There was a click as her torch was turned on. David watched as it played up and down his body.

“Yes thanks, the chains broke my fall,” he said acidly. “Who are you?”

“I gave the service.” She placed the torch on the floor and reached inside her robes. “The speech will last for another five minutes. That’s how long we’ve got.” She added grimly, “Unless you were noticed.”

David guffawed. “Well, gee, how could they notice? The floor just opened up and pulled me down. Happens every day...in cartoons.”

“Shut up, David. They didn’t see you. I recorded your image earlier and the projector is now playing it back, as a hologram, right in the place where you were sitting.”

“Well, I hope it’s a good projector.”

She produced a device that looked like a pair of garden shears. “Hold still.” She grabbed the crossover point of his leg chains and placed it between the jaws of the shears. There was a hiss of compressed air and the shears cut through. David looked at her. His hands were still cuffed.

“Now for my handcuffs.”

“Be quiet and follow me.”

She took the torch and left in a direction that, by David’s reckoning, would take them underneath the altar. He could hear Bruce’s voice above their heads. He had given a final message to his father. Was there a final message for David too? He would never know.

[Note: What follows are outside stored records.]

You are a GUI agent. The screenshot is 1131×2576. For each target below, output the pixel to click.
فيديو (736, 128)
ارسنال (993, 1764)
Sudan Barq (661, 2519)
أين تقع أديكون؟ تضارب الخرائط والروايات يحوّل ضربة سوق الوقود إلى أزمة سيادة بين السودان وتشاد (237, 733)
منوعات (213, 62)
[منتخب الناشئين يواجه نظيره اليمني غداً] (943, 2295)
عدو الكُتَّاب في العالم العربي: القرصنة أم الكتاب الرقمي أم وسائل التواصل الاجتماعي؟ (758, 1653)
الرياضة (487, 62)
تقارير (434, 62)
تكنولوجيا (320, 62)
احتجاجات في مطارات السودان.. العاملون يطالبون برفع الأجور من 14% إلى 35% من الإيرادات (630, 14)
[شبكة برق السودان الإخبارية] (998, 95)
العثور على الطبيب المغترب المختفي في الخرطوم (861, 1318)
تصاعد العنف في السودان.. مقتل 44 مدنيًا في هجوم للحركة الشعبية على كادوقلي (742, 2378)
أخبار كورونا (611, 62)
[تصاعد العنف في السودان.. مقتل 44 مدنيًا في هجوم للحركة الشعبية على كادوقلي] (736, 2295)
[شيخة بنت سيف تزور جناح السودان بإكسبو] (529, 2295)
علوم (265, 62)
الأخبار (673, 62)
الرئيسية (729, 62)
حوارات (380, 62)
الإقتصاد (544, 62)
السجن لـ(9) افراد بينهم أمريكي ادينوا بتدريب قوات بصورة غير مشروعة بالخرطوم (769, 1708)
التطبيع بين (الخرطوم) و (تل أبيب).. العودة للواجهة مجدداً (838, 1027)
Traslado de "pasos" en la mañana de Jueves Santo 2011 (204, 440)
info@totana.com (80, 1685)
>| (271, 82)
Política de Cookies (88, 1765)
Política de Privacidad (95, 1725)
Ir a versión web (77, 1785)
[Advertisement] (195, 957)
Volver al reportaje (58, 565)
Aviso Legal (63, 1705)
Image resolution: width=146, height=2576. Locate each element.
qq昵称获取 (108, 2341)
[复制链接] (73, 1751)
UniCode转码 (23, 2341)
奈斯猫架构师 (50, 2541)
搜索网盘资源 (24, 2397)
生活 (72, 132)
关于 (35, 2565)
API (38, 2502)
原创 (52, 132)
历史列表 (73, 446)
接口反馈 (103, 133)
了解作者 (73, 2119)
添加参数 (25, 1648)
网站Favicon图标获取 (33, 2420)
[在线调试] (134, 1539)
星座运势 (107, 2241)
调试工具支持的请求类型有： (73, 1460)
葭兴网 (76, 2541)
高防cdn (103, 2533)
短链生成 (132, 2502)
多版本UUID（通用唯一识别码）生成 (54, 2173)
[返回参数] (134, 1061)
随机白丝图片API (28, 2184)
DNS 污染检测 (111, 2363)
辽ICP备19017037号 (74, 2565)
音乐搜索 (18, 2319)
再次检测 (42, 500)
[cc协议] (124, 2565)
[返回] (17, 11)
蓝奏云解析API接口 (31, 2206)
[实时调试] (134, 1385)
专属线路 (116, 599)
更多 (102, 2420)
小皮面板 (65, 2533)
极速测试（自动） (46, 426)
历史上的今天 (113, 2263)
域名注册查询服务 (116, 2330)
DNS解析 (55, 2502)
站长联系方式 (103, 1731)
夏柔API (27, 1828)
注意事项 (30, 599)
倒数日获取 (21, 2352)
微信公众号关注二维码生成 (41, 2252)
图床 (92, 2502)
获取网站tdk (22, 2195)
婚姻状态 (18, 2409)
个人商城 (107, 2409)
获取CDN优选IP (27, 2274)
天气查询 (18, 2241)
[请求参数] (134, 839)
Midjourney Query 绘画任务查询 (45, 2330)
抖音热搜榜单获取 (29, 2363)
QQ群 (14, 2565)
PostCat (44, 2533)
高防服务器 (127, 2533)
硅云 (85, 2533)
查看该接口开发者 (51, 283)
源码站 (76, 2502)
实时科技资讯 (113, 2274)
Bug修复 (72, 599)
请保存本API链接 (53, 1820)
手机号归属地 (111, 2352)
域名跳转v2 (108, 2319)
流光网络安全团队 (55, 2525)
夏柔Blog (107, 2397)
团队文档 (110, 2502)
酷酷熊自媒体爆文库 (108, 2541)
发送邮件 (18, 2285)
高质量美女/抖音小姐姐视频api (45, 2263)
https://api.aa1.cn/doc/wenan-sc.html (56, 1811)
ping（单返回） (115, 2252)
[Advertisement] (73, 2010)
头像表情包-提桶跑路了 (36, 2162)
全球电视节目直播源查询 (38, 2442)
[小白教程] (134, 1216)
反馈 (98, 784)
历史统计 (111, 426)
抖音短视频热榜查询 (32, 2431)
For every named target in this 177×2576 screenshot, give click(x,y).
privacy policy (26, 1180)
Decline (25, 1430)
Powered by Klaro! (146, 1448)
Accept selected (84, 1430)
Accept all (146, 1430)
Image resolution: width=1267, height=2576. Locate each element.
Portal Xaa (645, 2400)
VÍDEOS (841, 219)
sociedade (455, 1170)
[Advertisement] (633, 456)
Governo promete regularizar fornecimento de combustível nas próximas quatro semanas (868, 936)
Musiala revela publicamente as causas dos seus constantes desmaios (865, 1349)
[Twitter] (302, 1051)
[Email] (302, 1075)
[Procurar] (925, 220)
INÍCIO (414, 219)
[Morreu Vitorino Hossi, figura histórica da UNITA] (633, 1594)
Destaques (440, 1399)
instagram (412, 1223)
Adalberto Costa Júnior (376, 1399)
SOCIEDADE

They walked down a narrow channel with a low ceiling. To the left and right were cots with lead coffins. David glanced at the Latin inscriptions. The tomb was incredibly old. Burials dated back to the fifteenth century.

“Where are we going?”

“Nearly there.”

They came to a larger, newer room. It smelled musty. There was a small mattress, some candles, tins of food, and some gardening tools. There was a wooden door on the left wall – an exterior door, judging by its halo of daylight. Rather incongruously, there was a satellite dish behind the mattress. It was connected to an old-fashioned laptop computer. On its screen was the view from a plane or a helicopter. A rough sheet of pink paper with some handwritten notes lay on the keyboard. He could just make out that they were instructions for remote control. Next to the computer there was a small blue rucksack. The minister said, “Take that rucksack and put it on.”